§ TASK DIRECTIONS: Once the line with "Instruction: Switch to the second slider dot" is found in the data, output it and each following line exactly, up to and including the line with "You are a computer-use agent. Image resolution: width=1950", and nothing before or after.

START GIVEN DATA

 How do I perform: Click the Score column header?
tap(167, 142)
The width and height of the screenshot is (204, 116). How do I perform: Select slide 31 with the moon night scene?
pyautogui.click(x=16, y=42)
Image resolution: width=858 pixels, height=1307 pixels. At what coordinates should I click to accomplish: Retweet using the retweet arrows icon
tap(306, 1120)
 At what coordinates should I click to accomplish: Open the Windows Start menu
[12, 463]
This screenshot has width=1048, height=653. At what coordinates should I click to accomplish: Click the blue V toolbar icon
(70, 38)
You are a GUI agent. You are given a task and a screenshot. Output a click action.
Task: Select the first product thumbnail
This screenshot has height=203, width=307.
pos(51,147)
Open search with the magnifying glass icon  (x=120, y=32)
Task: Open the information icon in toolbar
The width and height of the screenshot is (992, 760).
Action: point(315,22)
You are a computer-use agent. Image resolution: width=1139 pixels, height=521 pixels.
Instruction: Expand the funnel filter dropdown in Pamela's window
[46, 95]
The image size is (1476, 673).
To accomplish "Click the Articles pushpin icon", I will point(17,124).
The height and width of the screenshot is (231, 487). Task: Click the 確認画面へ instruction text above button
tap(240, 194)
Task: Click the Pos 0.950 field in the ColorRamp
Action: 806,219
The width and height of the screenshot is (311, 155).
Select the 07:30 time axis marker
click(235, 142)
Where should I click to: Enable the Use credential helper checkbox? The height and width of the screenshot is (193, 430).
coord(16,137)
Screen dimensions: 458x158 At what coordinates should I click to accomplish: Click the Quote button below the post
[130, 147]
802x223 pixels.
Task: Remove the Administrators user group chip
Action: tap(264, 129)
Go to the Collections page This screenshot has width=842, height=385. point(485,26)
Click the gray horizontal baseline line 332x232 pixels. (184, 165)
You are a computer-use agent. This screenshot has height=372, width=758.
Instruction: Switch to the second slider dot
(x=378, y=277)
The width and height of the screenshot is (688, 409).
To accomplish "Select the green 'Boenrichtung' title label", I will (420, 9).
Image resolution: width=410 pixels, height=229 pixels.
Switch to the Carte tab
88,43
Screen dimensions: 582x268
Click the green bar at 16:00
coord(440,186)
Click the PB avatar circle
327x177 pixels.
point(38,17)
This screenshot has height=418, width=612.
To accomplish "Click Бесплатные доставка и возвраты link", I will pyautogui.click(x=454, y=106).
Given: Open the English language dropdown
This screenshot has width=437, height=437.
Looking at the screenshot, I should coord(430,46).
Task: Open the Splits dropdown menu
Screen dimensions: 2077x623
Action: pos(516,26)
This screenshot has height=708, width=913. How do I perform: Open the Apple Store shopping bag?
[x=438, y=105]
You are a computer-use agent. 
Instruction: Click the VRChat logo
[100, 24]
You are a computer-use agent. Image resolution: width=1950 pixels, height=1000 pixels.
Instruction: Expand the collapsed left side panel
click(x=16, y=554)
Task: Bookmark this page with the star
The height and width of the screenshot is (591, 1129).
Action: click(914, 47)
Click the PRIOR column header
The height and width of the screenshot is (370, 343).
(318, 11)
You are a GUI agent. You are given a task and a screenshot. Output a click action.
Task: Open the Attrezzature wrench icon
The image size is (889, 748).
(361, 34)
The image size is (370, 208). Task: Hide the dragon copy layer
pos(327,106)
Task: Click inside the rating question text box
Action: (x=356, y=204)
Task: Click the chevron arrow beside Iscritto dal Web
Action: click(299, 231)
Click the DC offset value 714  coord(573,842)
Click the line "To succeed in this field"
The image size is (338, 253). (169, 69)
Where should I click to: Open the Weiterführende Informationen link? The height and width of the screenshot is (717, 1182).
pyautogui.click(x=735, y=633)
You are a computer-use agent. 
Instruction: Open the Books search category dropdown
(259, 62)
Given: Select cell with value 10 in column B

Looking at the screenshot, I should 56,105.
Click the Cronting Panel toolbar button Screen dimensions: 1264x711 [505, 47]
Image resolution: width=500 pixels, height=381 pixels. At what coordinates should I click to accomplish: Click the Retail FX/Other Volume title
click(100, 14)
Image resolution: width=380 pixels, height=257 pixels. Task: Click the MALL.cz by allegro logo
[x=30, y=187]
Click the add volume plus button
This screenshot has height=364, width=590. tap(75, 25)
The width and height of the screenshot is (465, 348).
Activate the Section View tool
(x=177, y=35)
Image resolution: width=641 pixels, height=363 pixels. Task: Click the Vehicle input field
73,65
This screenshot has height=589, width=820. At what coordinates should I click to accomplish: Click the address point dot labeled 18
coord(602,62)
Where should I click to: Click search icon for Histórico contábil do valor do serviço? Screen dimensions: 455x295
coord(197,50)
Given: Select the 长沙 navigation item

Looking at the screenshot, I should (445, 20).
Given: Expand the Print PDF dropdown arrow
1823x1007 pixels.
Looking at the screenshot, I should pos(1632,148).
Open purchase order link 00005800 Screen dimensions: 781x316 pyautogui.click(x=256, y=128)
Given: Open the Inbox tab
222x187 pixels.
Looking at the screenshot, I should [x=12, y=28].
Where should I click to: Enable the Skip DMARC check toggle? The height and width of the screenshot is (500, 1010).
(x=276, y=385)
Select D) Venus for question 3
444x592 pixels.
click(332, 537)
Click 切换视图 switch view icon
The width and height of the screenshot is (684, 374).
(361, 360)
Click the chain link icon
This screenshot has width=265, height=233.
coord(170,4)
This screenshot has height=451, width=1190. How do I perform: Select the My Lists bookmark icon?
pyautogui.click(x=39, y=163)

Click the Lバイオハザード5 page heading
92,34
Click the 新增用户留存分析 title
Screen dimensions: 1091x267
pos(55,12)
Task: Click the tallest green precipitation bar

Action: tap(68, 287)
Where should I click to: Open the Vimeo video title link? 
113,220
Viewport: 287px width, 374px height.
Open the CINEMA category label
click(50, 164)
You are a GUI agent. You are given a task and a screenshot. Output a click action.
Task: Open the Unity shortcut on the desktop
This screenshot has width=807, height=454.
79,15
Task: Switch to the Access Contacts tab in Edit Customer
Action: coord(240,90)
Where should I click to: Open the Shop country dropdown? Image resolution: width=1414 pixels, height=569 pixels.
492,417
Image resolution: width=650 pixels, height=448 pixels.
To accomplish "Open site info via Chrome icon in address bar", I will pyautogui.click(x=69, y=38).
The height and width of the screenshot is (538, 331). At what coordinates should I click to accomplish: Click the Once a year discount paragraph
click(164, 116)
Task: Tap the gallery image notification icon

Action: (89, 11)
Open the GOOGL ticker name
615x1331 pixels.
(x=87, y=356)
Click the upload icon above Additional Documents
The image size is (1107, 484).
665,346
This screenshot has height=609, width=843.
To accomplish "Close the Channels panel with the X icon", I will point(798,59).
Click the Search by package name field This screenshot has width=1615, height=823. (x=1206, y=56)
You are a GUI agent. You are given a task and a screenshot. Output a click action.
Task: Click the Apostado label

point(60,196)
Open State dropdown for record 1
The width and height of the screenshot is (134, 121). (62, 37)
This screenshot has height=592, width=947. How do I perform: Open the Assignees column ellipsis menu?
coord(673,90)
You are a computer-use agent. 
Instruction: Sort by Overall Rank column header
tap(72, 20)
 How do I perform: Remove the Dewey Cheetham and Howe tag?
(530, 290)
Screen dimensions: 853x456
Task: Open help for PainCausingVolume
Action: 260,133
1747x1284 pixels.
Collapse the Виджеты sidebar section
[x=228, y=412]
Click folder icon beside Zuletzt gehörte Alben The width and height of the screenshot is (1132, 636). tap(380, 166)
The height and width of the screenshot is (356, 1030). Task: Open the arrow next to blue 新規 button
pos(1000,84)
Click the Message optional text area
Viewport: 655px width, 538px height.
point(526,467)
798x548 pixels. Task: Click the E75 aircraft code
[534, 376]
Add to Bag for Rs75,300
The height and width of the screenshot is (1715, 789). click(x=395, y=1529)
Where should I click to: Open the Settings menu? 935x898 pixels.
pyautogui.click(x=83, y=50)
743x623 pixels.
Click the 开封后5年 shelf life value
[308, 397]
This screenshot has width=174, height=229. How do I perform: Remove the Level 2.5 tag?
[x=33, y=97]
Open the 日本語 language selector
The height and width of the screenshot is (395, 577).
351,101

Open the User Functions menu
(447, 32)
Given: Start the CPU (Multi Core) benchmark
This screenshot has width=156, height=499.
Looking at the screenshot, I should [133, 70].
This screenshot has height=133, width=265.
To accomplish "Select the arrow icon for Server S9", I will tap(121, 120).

END GIVEN DATA

§ YOUR RESPONSE:
Instruction: Switch to the second slider dot
(x=378, y=277)
The width and height of the screenshot is (688, 409).
To accomplish "Select the green 'Boenrichtung' title label", I will (420, 9).
Image resolution: width=410 pixels, height=229 pixels.
Switch to the Carte tab
88,43
Screen dimensions: 582x268
Click the green bar at 16:00
coord(440,186)
Click the PB avatar circle
327x177 pixels.
point(38,17)
This screenshot has height=418, width=612.
To accomplish "Click Бесплатные доставка и возвраты link", I will pyautogui.click(x=454, y=106).
Given: Open the English language dropdown
This screenshot has width=437, height=437.
Looking at the screenshot, I should coord(430,46).
Task: Open the Splits dropdown menu
Screen dimensions: 2077x623
Action: pos(516,26)
This screenshot has height=708, width=913. How do I perform: Open the Apple Store shopping bag?
[x=438, y=105]
You are a computer-use agent. 
Instruction: Click the VRChat logo
[100, 24]
You are a computer-use agent. Image resolution: width=1950 pixels, height=1000 pixels.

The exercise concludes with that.